*** Begin section ***

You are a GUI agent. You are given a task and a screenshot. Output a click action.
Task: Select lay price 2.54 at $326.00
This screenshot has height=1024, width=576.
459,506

*** End section ***
*** Begin section ***

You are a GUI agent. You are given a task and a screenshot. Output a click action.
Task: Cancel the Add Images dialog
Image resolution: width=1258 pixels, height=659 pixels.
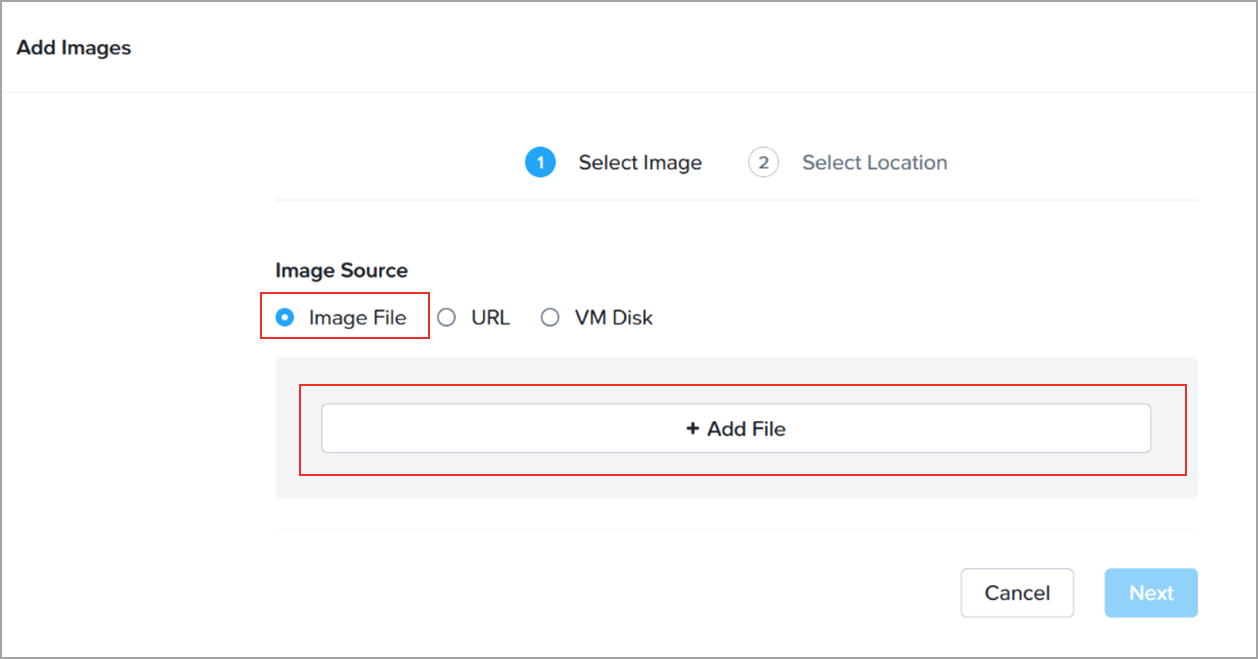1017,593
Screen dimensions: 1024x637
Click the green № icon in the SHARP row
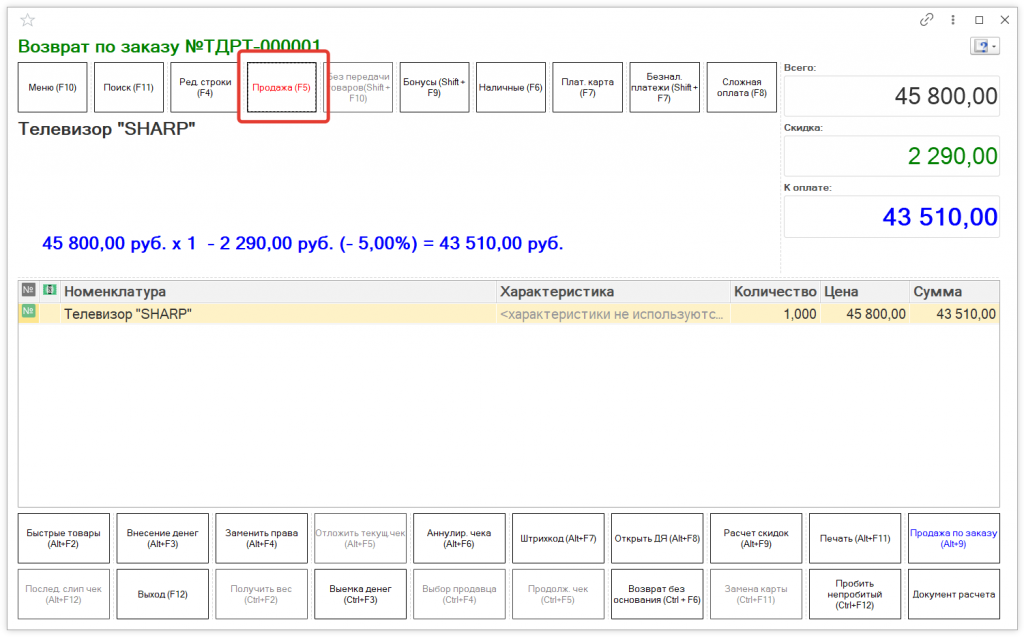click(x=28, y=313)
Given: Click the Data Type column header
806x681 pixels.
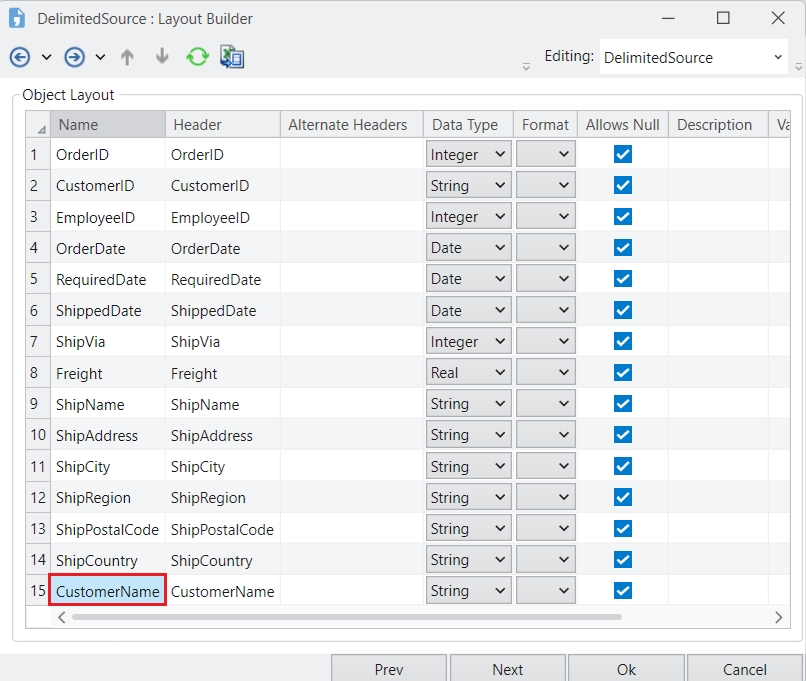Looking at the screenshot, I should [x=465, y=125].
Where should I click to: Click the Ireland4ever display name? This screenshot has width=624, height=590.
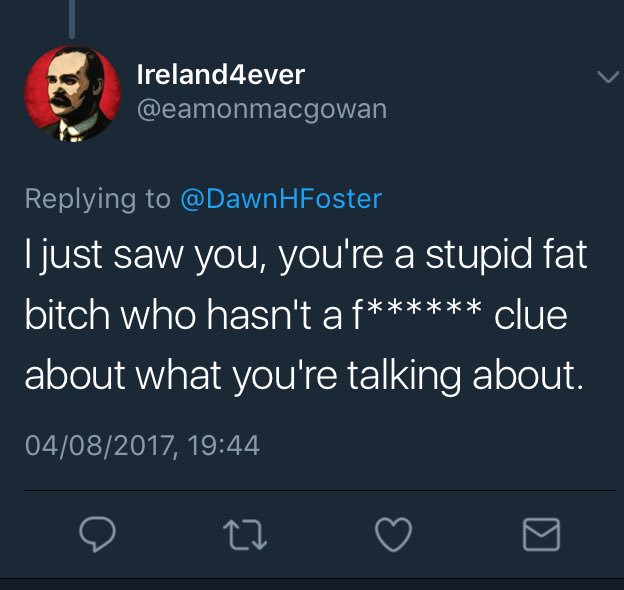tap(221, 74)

*** End section ***
*** Begin section ***

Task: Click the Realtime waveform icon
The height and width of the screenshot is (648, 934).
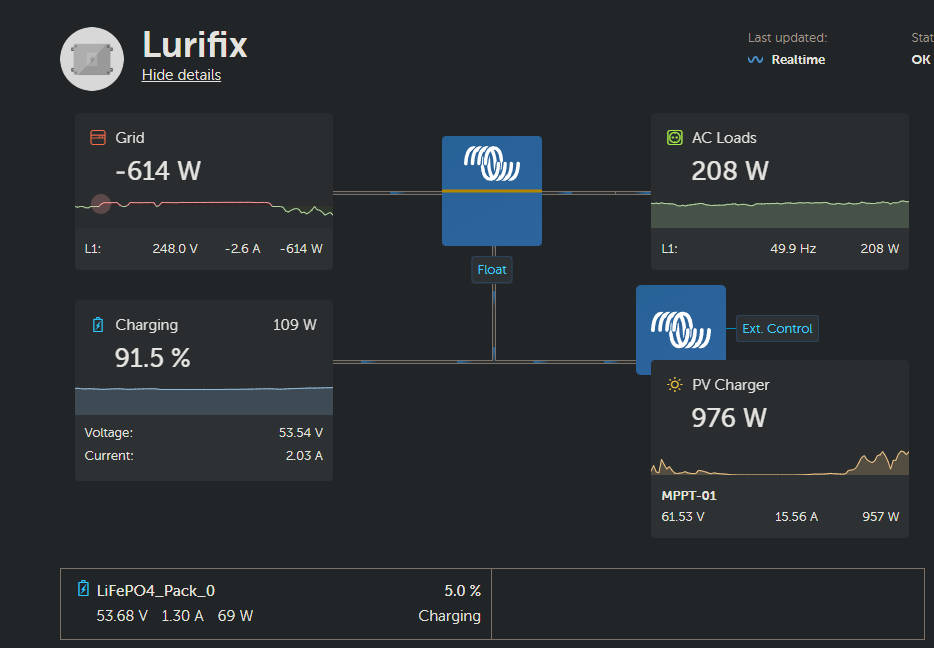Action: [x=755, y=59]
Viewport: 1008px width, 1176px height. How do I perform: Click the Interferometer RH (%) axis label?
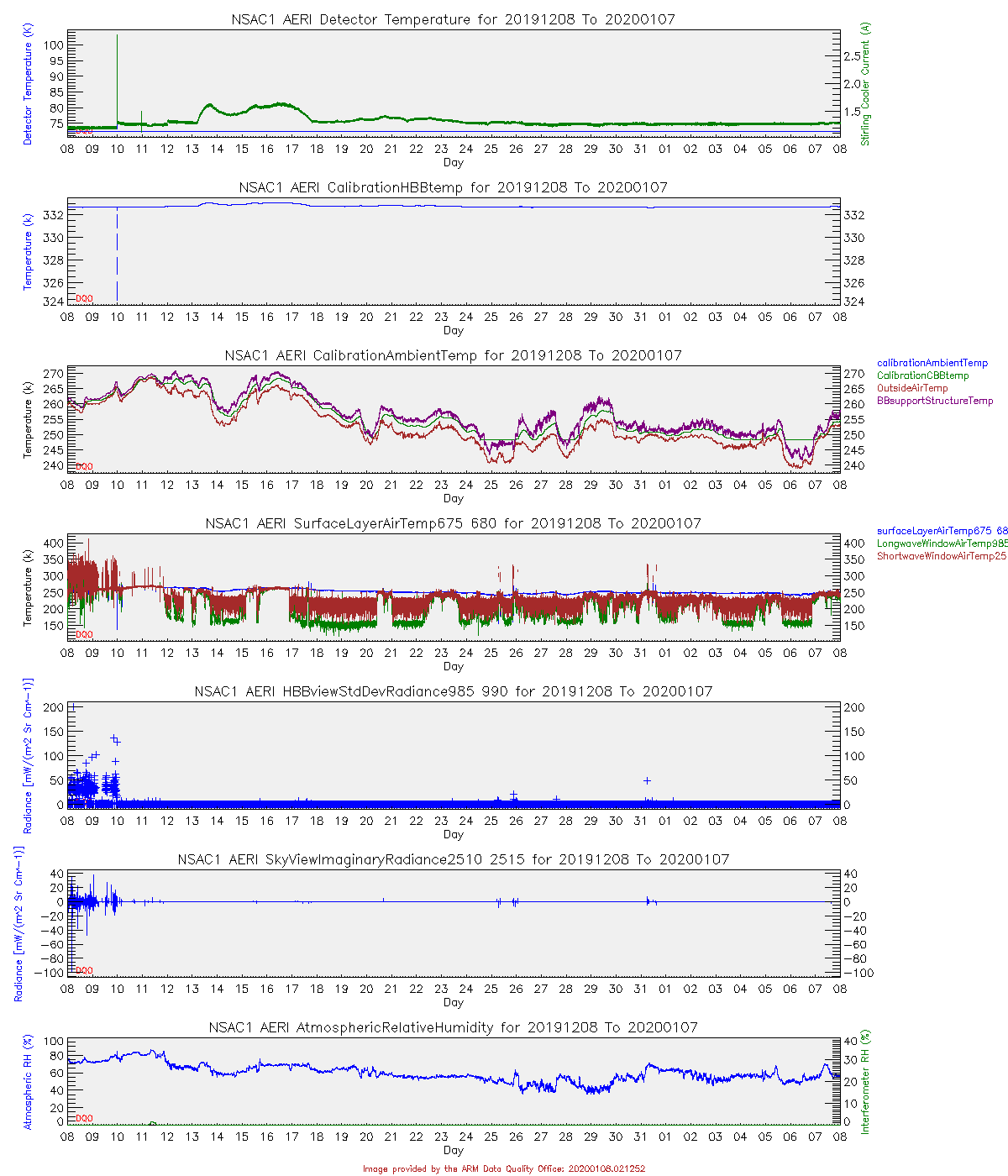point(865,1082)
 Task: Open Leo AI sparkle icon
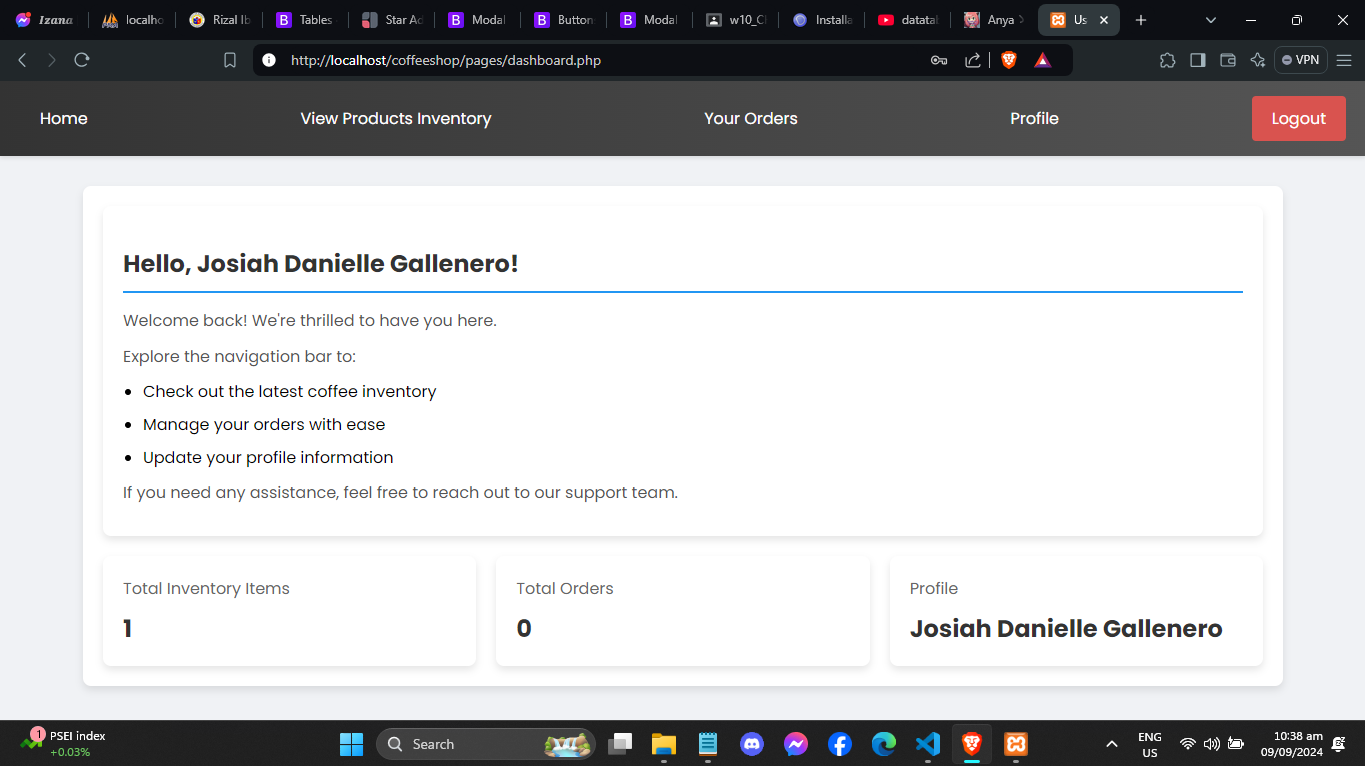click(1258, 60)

*** End section ***

TO DO
Copy out exactly the material that runs from the line with "Task: Cancel the Add Images dialog" to the line with "Given: Click the Data Type column header", ends included, and leave the pictures behind.

SOLUTION TO THIS TASK
Task: Cancel the Add Images dialog
Image resolution: width=1258 pixels, height=659 pixels.
1017,593
Screen dimensions: 1024x637
Click the green № icon in the SHARP row
click(x=28, y=313)
Given: Click the Data Type column header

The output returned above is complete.